Et Dieu qui semble si absent de nos luttes, de nos mises à l’écart, de ces injustices qui ne demandent qu’à être supprimées.
Où est Dieu ?
Où se tient le Christ ?
Le Christ se tient sur nos routes.
La route des disciples, des sympathisants, des opposants, la route des bien-pensants, la route des petits et des malades, la route de tous les pèlerins qui s’en vont à la rencontre des autres, de Dieu et d’eux-mêmes, la route de ceux qui crient souvent en silence : « Aie pitié de nous ».

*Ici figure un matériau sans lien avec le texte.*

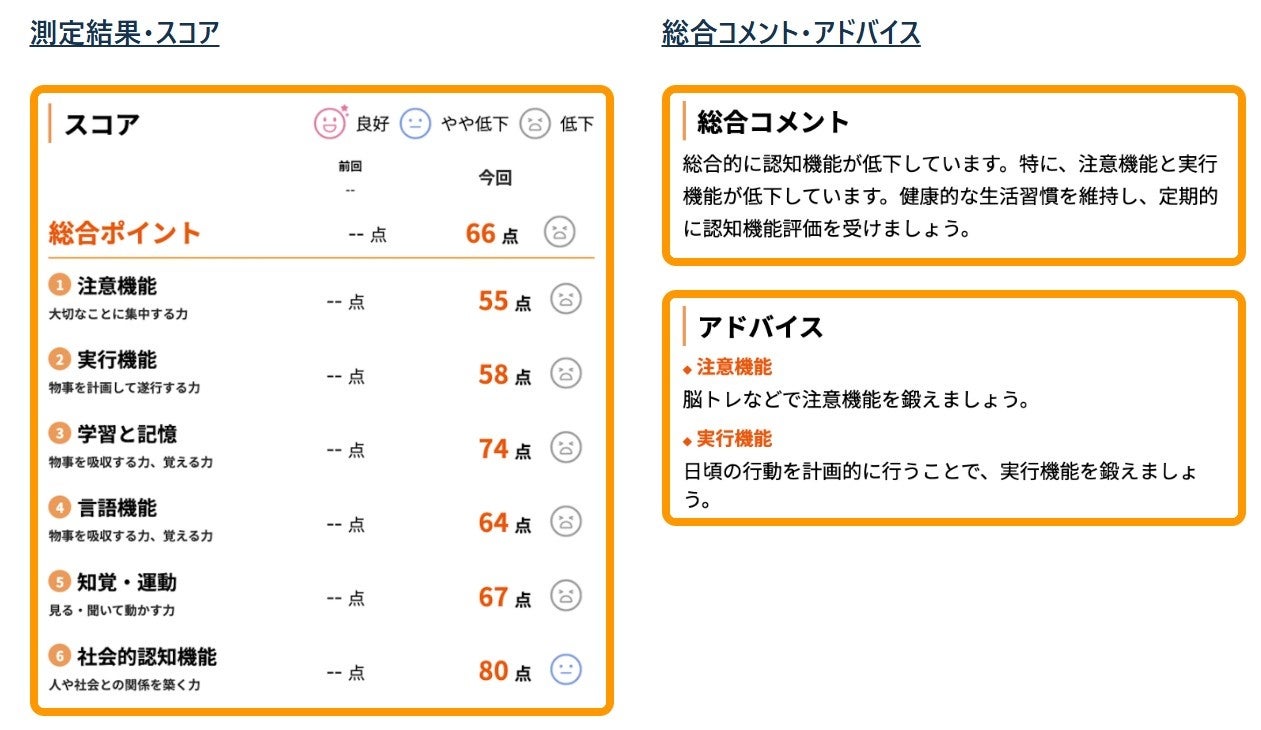Click the sad face icon for 言語機能 score
This screenshot has width=1261, height=730.
tap(566, 521)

Nous ne pouvons plus continuer tout seuls. Nous n’avons plus d’horizon et encore moins d’espérance. Notre vie ne vaut rien, parce qu’elle ne peut rien. Et ne nous parle pas des demi-verres d’eau pleins, des paroles qui nous désignent l’au-delà, des lumières apaisantes auprès du Père. Pour nous, ce qui compte, c’est ici et maintenant.
Il y a des gens autour de nous qui portent bien, et qui pourtant n’ont aucun éloge à faire valoir. Et vous aimeriez que nous nous fassions porteurs de louange ! Louer Dieu, reconnaître sa présence et son engagement dans ce monde, mais vous n’y pensez pas ! On ne règle pas les problèmes du monde avec de bons sentiments. Il nous faut du lourd, de ce qui est visible et reconnaissable par tous.
« Allez vous montrer aux prêtres » ? Pour qu’il n’y ait aucun doute sur mes intentions. Votre guérison ne vous concerne pas seuls, elle est un signe, au milieu de ce monde malade, de la présence et de l’attention de Dieu à ce monde.
Alors, face à tout ce qui semble contester la présence de Dieu dans ce monde, face à tout ce que nous mettons en place pour lui contester cette place-là, il y a ces mots qui guérissent, ces gestes qui invitent.
Mais que faisons-nous de tout ce qui nous est offert de beau ? Est-ce que ça va être un article de plus dans notre éloge funèbre ? Ou bien notre vie va-t-elle être transformée réellement maintenant ? Tenons-nous pour dû ce qui nous arrive de bon ?
L’évangile a oublié les neuf lépreux guéris et qui ont disparu dans la nature pour n’en garder qu’un seul: celui qui a trouvé en lui la force et la joie de la louange.
La louange ! Comme modèle de la relation avec Dieu ! Pour dire merci, malgré tout. Pour quitter une vie sans merci et entrer dans une existence transformée, Dieu merci ! Entrer dans une vie qui cherche et qui trouve de bonnes raisons de reconnaissance, au lieu de s’enfoncer dans celles de blâmer, de dénigrer, de médire, ou pire d’accuser.
Louer Dieu, c’est entrer dans la joie,
Louer Dieu, c’est reconnaître ce qui est donné,
Louer Dieu, c’est se mettre en chemin d’une vie qui offre plutôt qu’elle ne reprend.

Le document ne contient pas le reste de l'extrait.